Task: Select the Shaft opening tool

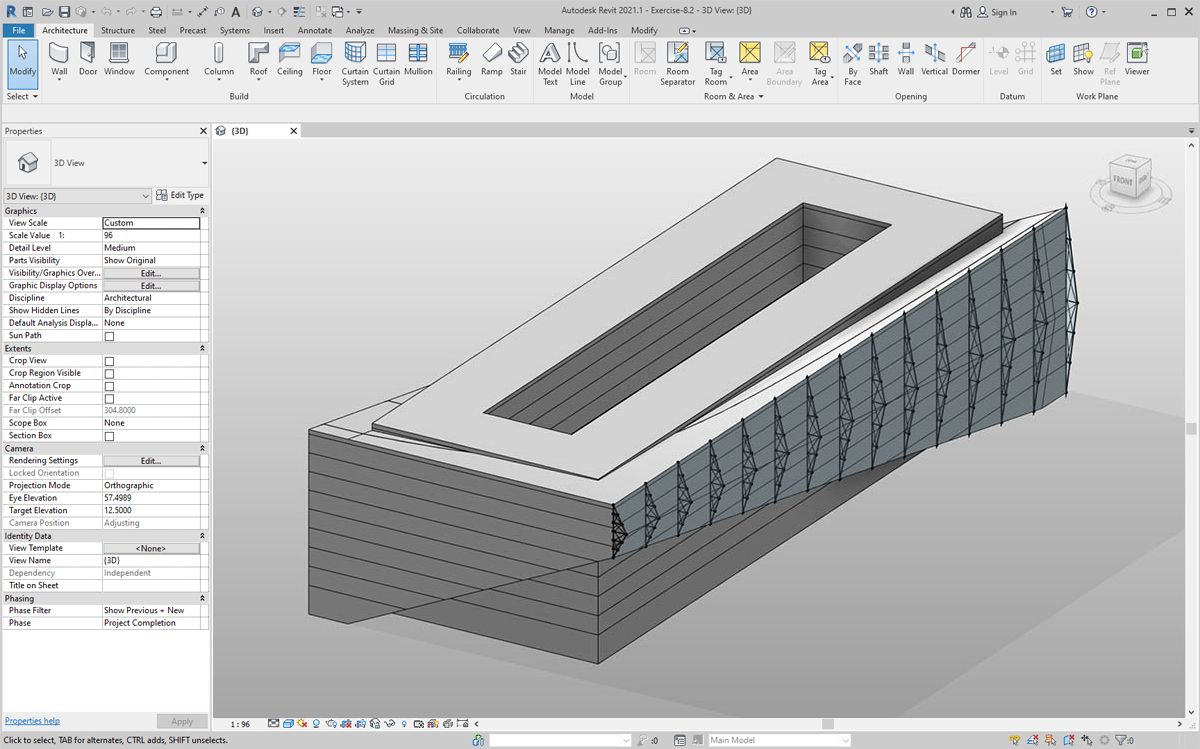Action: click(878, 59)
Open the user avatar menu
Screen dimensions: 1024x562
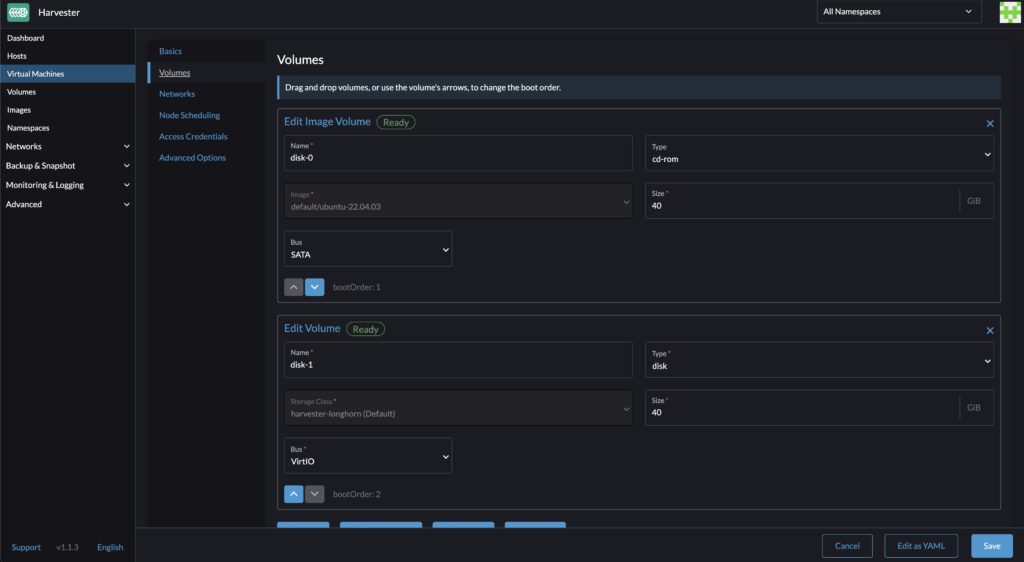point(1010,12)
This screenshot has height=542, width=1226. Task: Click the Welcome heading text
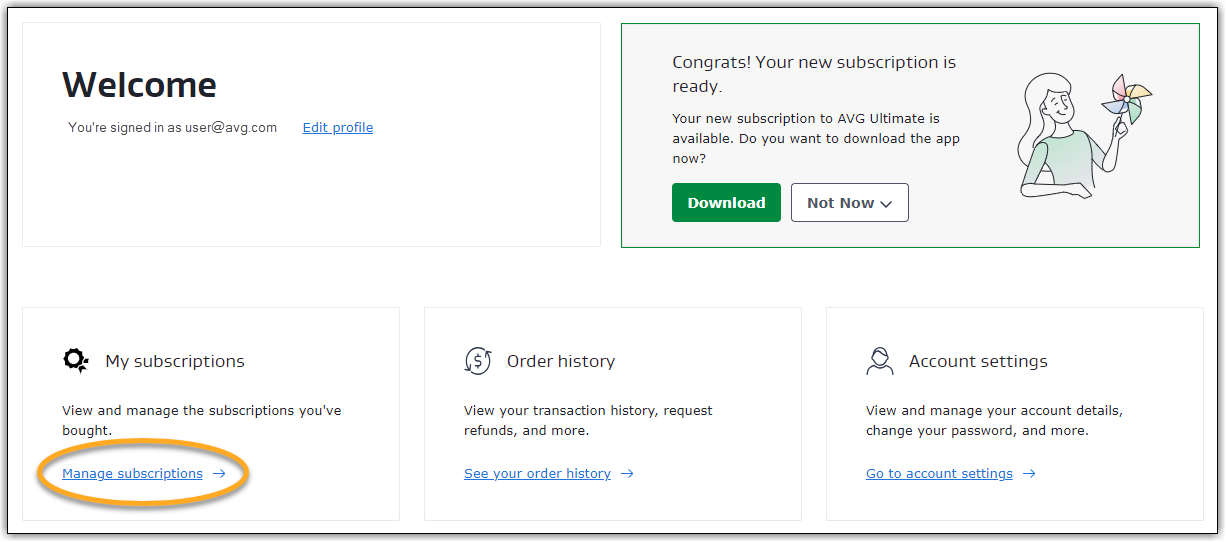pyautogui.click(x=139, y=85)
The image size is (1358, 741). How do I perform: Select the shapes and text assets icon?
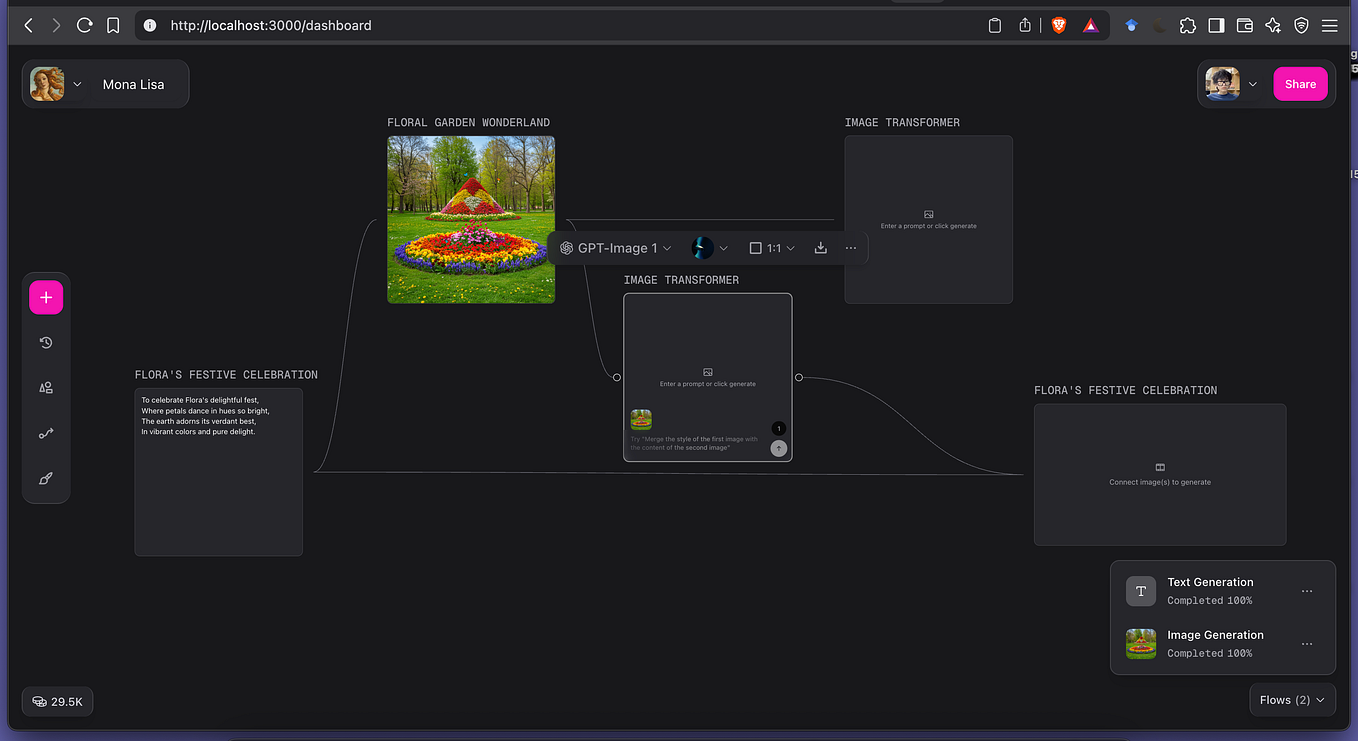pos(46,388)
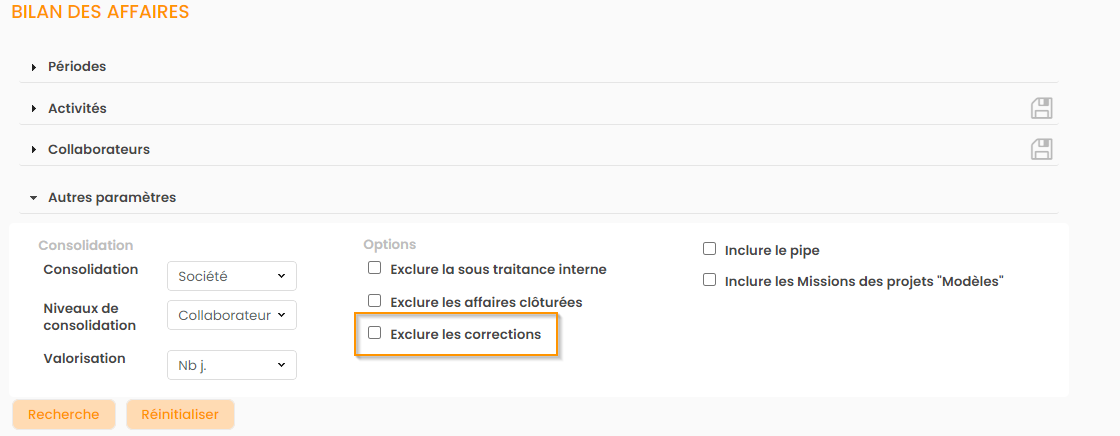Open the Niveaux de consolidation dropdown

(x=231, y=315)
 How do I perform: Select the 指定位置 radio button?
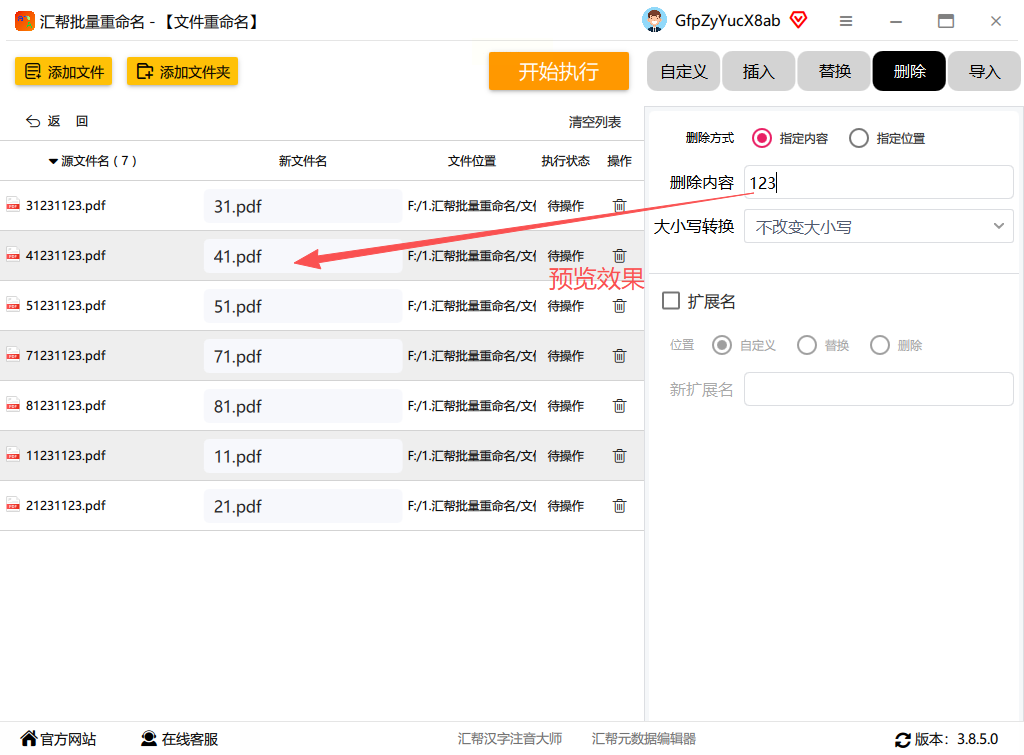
========
Each record above has to be written out again in full, but its pictures must not be.

**Task response:**
Task: Select the Shaft opening tool

Action: click(878, 59)
Open the user avatar menu
Screen dimensions: 1024x562
point(1010,12)
This screenshot has height=542, width=1226. Task: Click the Welcome heading text
pyautogui.click(x=139, y=85)
The image size is (1358, 741). How do I perform: Select the shapes and text assets icon?
pos(46,388)
Open the Niveaux de consolidation dropdown

(x=231, y=315)
 How do I perform: Select the 指定位置 radio button?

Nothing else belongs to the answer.